__ACTIVITY__
Give back the data exactly, with no images.

[Screenshot grounding data]
------------------------------------------------------------
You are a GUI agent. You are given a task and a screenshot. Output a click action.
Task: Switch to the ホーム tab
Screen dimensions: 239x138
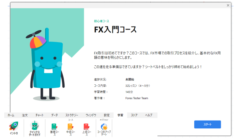(11, 115)
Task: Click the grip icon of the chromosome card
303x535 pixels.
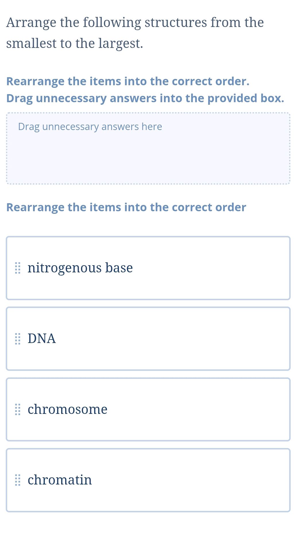Action: (18, 410)
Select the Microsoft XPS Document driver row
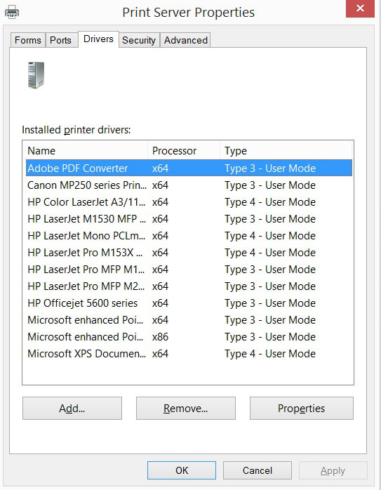The image size is (381, 490). pyautogui.click(x=189, y=354)
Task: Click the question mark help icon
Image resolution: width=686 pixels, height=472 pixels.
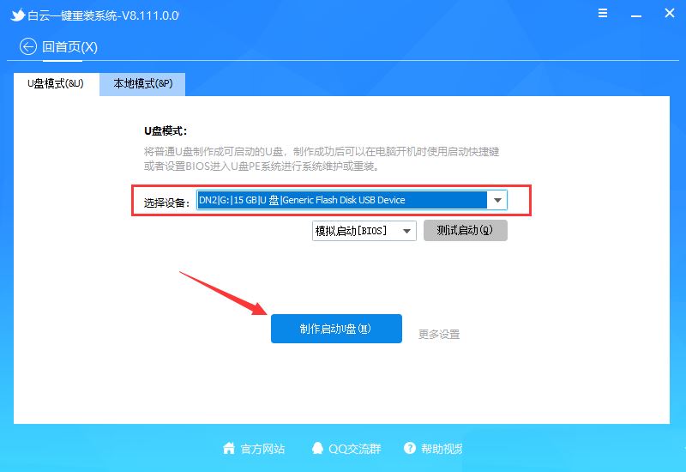Action: click(410, 448)
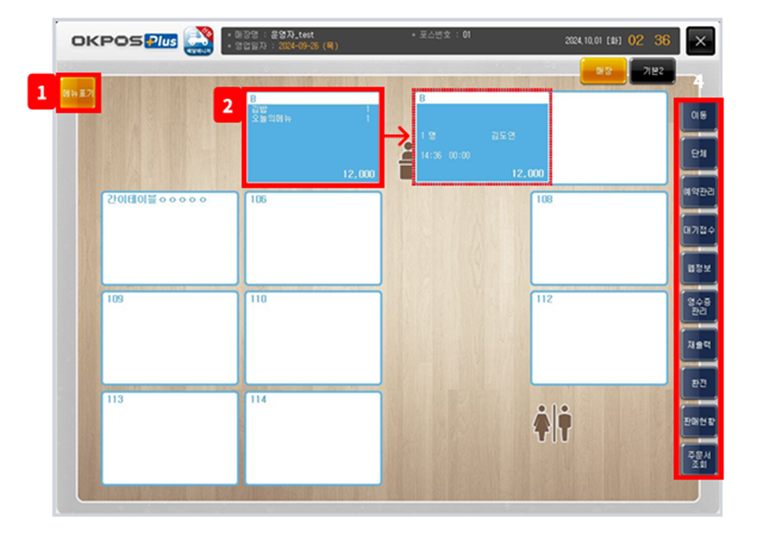The width and height of the screenshot is (763, 550).
Task: Click the restroom sign icon
Action: (x=551, y=423)
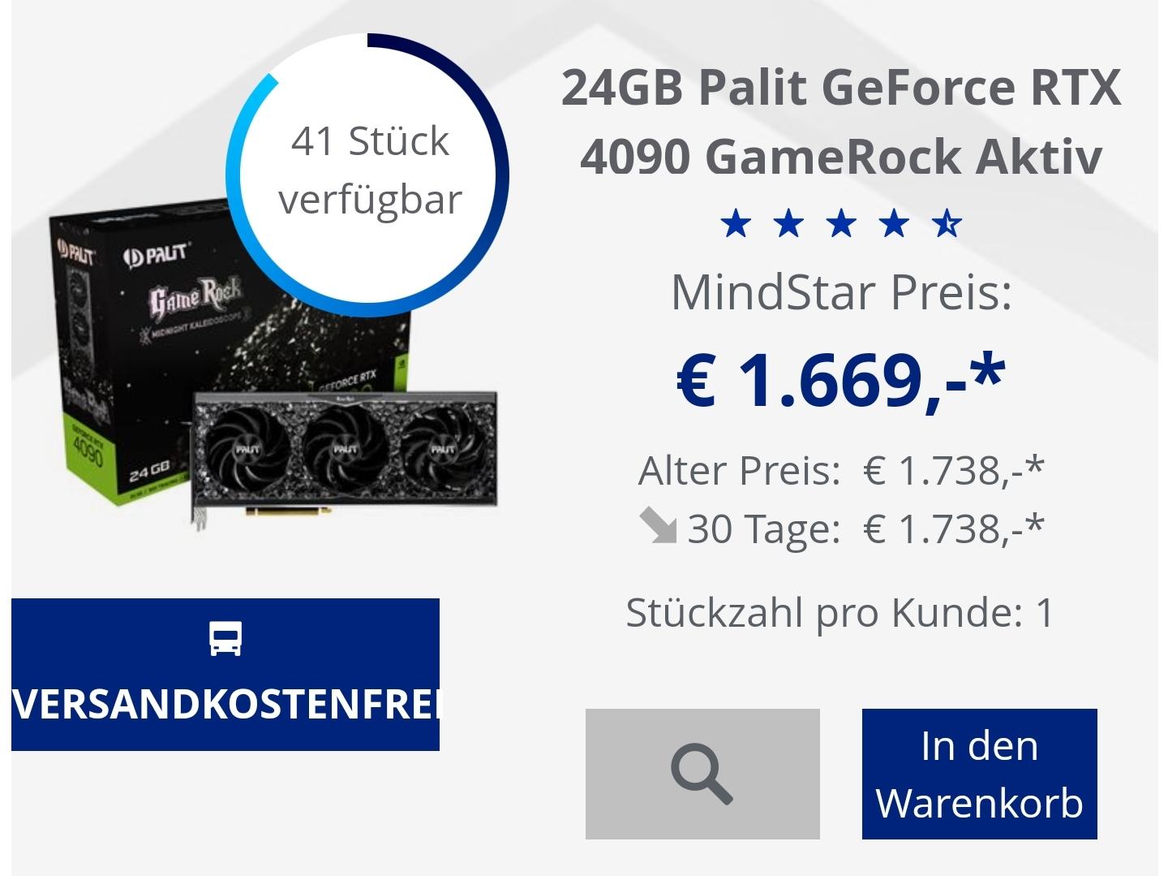Click the half-filled fifth rating star
This screenshot has height=876, width=1168.
(947, 222)
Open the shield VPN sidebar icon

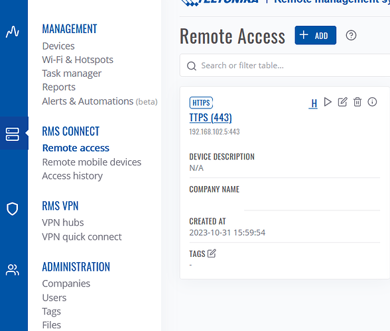tap(13, 209)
------------------------------------------------------------
__ANSWER BELOW__
You are a GUI agent. You are given a task and a screenshot. Output a click action.
Task: Switch to the ホーム tab
Screen dimensions: 239x138
(11, 115)
Task: Click the grip icon of the chromosome card
303x535 pixels.
Action: (18, 410)
Select the Microsoft XPS Document driver row
The image size is (381, 490). pyautogui.click(x=189, y=354)
Task: Click the question mark help icon
Image resolution: width=686 pixels, height=472 pixels.
Action: click(410, 448)
The width and height of the screenshot is (763, 550).
Task: Click the restroom sign icon
Action: (x=551, y=423)
Click the half-filled fifth rating star
This screenshot has height=876, width=1168.
(947, 222)
Open the shield VPN sidebar icon

tap(13, 209)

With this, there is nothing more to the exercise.